**INSTRUCTIONS TO FOLLOW:** Up to the line containing "Task: Click installer", nothing is kept; from that line through the end of the data below, output every line exactly.

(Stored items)
■ ■ ■

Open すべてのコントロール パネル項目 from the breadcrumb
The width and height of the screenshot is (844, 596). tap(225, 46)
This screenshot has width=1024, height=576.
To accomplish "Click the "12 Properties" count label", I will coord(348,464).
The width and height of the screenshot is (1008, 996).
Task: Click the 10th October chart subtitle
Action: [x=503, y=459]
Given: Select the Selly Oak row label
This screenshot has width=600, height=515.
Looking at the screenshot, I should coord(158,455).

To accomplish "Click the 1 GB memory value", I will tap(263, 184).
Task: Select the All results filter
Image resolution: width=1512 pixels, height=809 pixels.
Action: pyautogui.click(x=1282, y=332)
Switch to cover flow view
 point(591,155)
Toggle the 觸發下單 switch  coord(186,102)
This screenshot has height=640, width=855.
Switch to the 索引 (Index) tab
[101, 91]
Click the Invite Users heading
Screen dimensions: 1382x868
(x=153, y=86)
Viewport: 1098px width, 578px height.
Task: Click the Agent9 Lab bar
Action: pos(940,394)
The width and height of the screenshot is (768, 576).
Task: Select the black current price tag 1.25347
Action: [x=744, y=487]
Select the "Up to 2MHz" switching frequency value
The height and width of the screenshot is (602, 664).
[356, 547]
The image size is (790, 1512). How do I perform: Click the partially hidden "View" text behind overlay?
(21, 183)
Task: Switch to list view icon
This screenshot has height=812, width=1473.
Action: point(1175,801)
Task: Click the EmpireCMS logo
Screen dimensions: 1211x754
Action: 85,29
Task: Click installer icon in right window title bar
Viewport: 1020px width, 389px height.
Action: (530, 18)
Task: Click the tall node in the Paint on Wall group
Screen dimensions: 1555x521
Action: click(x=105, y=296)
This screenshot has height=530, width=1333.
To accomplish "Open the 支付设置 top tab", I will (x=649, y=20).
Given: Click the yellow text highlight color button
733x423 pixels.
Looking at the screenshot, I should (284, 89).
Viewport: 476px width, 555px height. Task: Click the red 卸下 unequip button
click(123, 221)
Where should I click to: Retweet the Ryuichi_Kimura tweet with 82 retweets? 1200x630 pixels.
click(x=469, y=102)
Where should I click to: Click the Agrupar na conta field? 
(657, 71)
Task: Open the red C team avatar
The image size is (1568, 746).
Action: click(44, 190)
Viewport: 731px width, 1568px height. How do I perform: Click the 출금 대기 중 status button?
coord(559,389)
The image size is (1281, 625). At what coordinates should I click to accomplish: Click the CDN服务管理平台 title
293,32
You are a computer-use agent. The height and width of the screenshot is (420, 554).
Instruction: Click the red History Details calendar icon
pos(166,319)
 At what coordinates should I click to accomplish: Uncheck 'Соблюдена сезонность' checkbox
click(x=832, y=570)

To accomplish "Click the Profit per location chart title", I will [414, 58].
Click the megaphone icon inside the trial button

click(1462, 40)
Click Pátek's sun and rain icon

■ ■ ■

**EXPECTED ANSWER:**
Task: Click installer icon in right window title bar
Viewport: 1020px width, 389px height.
Action: (530, 18)
Task: Click the tall node in the Paint on Wall group
Screen dimensions: 1555x521
Action: click(x=105, y=296)
This screenshot has height=530, width=1333.
To accomplish "Open the 支付设置 top tab", I will (x=649, y=20).
Given: Click the yellow text highlight color button
733x423 pixels.
Looking at the screenshot, I should (284, 89).
Viewport: 476px width, 555px height. Task: Click the red 卸下 unequip button
click(123, 221)
Where should I click to: Retweet the Ryuichi_Kimura tweet with 82 retweets? 1200x630 pixels.
click(x=469, y=102)
Where should I click to: Click the Agrupar na conta field? 
(657, 71)
Task: Open the red C team avatar
The image size is (1568, 746).
Action: click(44, 190)
Viewport: 731px width, 1568px height. How do I perform: Click the 출금 대기 중 status button?
coord(559,389)
The image size is (1281, 625). At what coordinates should I click to accomplish: Click the CDN服务管理平台 title
293,32
You are a computer-use agent. The height and width of the screenshot is (420, 554).
Instruction: Click the red History Details calendar icon
pos(166,319)
 At what coordinates should I click to accomplish: Uncheck 'Соблюдена сезонность' checkbox
click(x=832, y=570)

To accomplish "Click the Profit per location chart title", I will [414, 58].
Click the megaphone icon inside the trial button

click(1462, 40)
Click Pátek's sun and rain icon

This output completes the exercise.